* What to produce: Please echo the lines from the line with "This screenshot has height=797, width=986." to the line with "Action: 917,409", leaving the pictures out of your answer.

* Records for this exercise:
[BEGIN]

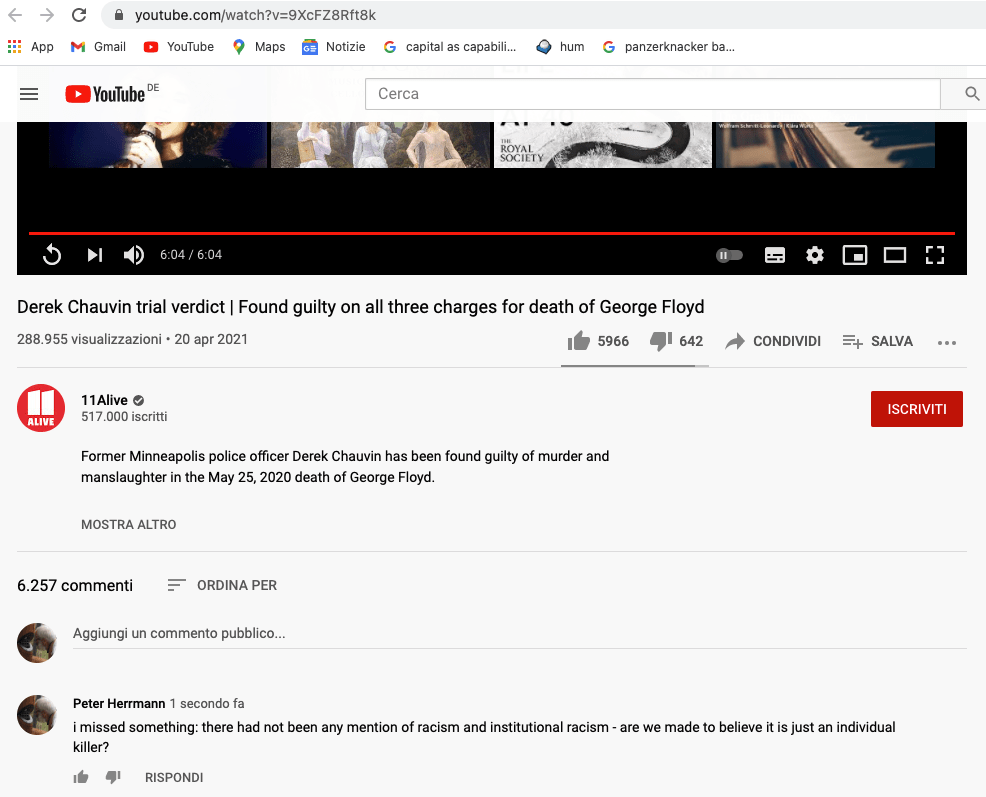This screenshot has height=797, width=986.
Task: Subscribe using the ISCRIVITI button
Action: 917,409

[END]
[BEGIN]

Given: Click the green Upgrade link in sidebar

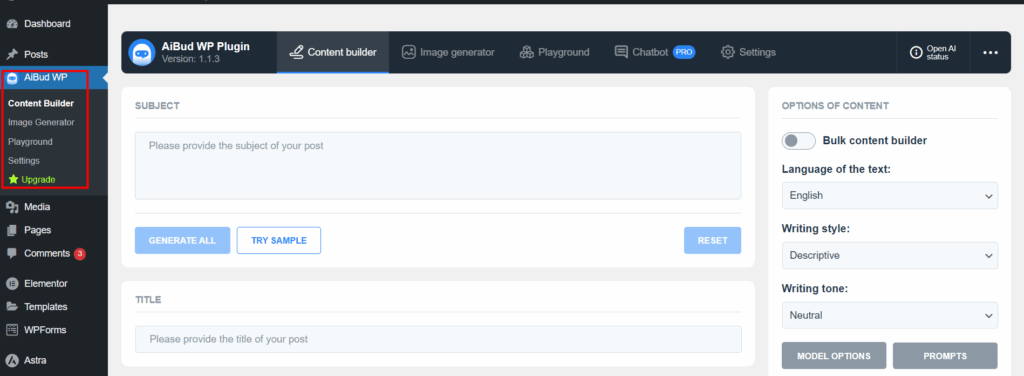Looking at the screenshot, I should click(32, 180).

[END]

* Reply:
This screenshot has height=797, width=986.
Task: Subscribe using the ISCRIVITI button
Action: 917,409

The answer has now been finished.